If you’d asked me, fifteen years ago, to picture a group of activists up in arms about illegal immigration, I might’ve imagined a small gathering of eccentrics at some suburban restaurant, passing around xeroxed pamphlets. At least in Texas, where I live, immigration was a marginal concern. Conservative activists here considered gays and lesbians more of a threat than laborers from Mexico. There were two main channels of Republican politics, pro-business and Christian-right, and to be a hard-core nativist was to subscribe to a fusty extremism not really embraced within either one.
So what happened? In 2016 I was caught off guard by the popularity of candidate Trump’s build-the-wall rhetoric, and even after the panic over the southern border intensified, even after it manifested last year as a policy of terrorizing children, I still wanted to think of it as a flare-up of a chronic illness that lurks within our culture, a severe inflammation that would eventually calm back down. But Greg Grandin, in his new book The End of the Myth, offers a more historically sophisticated interpretation: Our southern border, he says, has become the antipode of the frontier, the negation of an idea of unlimited expansion that used to sustain American optimism but can’t any longer. In this view Americans are susceptible to border panic not just because of financial stresses or cyclical xenophobia but because the frontier itself has hit a wall.
My eleventh-grade American Studies teacher loved intellectual history, and as I remember it we devoted more class time to Frederick Jackson Turner’s frontier thesis—a theory of how the idea of the American West informed our national character—than to the entire Civil War. Grandin has written a book after my old teacher’s heart, with Turner’s idea as its point of departure. Turner was an obscure assistant professor at the University of Wisconsin when, in 1893, he presented a paper called “The Significance of the Frontier in American History” to a scant and seemingly indifferent audience. Challenging the old guard’s idea that America had imported what was best about its culture and political ethos from Europe, Turner argued that the spirit of democracy was homegrown, generated by settlers on the frontier, and that the idea of expansion was essential to the national psyche. Even those who never left the East Coast came to rely, in their notions of American freedom, on a vision of the frontier as the land of second chances. Because of the way the frontier made room for everyone, the European character was retooled into something more raw and energetic, individualistic and egalitarian.
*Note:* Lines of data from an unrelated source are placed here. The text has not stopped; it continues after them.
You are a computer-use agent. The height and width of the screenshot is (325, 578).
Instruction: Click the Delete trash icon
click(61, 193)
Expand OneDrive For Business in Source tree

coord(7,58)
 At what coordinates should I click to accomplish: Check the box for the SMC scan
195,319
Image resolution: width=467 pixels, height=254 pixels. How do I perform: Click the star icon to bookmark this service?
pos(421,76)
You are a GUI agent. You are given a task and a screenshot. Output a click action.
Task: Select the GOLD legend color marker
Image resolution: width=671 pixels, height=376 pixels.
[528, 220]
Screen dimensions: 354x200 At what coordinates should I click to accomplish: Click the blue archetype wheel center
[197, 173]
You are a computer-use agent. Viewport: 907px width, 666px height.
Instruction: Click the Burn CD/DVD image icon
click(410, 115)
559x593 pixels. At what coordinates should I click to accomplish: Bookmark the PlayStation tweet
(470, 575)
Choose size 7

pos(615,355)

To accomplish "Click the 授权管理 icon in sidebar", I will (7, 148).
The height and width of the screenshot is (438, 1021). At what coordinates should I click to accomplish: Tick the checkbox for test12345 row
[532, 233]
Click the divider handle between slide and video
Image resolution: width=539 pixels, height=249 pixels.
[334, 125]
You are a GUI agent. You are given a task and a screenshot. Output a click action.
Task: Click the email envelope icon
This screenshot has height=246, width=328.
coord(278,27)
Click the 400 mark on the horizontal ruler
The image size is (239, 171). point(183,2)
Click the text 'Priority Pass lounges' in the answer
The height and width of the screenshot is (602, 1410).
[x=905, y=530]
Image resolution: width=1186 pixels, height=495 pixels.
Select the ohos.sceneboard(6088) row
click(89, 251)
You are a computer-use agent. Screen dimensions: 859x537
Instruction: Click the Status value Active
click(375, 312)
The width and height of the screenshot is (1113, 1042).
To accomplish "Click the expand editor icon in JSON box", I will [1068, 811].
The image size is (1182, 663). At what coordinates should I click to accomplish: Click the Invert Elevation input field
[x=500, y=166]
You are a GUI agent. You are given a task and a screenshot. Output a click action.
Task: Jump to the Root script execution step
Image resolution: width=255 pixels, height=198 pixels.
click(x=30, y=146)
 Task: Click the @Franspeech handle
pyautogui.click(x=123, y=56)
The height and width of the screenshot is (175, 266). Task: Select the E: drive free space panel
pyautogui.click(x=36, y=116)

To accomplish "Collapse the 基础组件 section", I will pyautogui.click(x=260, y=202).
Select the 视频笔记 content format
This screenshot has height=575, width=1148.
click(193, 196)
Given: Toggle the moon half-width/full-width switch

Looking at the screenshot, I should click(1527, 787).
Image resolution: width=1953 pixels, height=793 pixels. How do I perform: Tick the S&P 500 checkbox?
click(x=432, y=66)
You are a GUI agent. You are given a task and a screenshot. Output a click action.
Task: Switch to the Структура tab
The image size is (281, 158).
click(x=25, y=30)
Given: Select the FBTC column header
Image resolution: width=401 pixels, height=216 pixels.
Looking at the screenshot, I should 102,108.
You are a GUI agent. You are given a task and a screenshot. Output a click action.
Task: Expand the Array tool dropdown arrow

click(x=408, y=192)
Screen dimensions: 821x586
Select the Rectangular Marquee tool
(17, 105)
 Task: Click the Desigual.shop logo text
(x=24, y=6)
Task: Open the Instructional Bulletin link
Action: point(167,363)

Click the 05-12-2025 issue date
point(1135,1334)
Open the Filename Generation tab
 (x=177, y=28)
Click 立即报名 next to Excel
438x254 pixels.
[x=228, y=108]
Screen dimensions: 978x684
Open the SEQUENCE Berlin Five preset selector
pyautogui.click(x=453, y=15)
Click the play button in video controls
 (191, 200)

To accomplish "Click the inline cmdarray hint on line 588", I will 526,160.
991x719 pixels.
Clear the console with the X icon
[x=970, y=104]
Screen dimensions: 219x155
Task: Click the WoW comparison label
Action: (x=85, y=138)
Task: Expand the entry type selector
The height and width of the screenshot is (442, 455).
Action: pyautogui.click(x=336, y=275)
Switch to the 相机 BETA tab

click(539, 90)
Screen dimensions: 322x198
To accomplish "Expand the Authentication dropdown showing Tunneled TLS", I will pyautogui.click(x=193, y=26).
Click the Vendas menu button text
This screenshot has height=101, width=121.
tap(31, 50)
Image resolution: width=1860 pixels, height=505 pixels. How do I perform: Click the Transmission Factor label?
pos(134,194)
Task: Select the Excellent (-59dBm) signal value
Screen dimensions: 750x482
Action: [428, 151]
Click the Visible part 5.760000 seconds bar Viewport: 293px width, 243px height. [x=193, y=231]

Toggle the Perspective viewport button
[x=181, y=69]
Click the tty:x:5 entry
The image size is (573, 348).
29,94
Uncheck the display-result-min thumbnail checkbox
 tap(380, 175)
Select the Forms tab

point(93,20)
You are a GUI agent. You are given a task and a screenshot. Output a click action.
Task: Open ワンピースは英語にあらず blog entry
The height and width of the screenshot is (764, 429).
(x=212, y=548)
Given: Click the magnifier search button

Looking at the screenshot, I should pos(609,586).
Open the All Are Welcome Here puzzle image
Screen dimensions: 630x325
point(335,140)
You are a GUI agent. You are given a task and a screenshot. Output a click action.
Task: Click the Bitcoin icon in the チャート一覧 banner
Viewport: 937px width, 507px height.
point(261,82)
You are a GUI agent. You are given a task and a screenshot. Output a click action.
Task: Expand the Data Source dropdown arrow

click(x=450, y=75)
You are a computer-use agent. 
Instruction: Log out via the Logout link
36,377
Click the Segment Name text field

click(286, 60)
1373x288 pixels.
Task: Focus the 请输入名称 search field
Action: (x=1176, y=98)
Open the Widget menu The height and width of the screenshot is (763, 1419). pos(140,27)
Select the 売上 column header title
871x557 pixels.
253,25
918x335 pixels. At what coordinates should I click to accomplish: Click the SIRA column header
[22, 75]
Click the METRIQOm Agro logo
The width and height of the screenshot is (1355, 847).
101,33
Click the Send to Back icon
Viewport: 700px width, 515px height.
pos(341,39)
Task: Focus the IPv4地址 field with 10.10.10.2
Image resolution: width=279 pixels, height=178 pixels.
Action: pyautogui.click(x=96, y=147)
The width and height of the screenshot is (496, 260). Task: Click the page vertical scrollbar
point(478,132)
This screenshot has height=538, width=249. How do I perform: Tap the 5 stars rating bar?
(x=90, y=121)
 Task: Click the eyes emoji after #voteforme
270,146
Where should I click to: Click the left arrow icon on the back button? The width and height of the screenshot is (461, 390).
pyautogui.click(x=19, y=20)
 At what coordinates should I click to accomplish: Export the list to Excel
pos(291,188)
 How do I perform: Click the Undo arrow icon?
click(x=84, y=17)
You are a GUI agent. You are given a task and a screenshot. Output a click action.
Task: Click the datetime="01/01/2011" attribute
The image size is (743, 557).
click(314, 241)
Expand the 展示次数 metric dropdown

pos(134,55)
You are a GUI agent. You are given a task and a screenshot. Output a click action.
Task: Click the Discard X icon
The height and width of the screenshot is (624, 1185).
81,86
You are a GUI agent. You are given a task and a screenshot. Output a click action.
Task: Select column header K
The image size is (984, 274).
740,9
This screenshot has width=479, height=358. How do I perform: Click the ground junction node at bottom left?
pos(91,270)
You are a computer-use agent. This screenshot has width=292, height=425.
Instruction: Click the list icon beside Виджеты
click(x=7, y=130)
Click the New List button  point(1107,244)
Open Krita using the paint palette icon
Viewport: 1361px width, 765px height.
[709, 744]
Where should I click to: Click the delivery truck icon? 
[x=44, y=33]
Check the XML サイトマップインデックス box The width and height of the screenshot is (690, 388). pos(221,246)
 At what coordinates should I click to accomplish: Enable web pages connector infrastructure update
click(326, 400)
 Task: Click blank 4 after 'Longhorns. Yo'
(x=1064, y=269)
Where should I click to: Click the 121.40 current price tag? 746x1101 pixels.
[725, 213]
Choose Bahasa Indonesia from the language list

The word “frontier” once meant roughly the same thing as “border.” The broader and less precise concept that we now attach to “frontier” originated in the US in the nineteenth century and was amplified by Turner, whose ideas eventually caught on widely. “Frontier,” writes Grandin, “came to suggest a cultural zone or a civilizational struggle, a way of life.” This was, of course, an incomplete and even false picture of American expansion, and it was a long time before historians would pay much attention to the militarism and brutality that enabled white settlers’ emigrations. Turner himself largely ignored the bloodshed, even though he grew up with it. In his hometown of Portage, Wisconsin, his father had been a vociferous advocate of destroying the nearby Winnebago and Menominee villages, a wish realized when soldiers rounded up the inhabitants and exiled them to Nebraska.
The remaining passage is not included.